#### What the task requires:
An exact copy of every record is needed.

*** Data records ***

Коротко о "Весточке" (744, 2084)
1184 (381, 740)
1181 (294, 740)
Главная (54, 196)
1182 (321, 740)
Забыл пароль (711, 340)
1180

*** End of Data records ***

#### Written response:
Коротко о "Весточке" (744, 2084)
1184 (381, 740)
1181 (294, 740)
Главная (54, 196)
1182 (321, 740)
Забыл пароль (711, 340)
1180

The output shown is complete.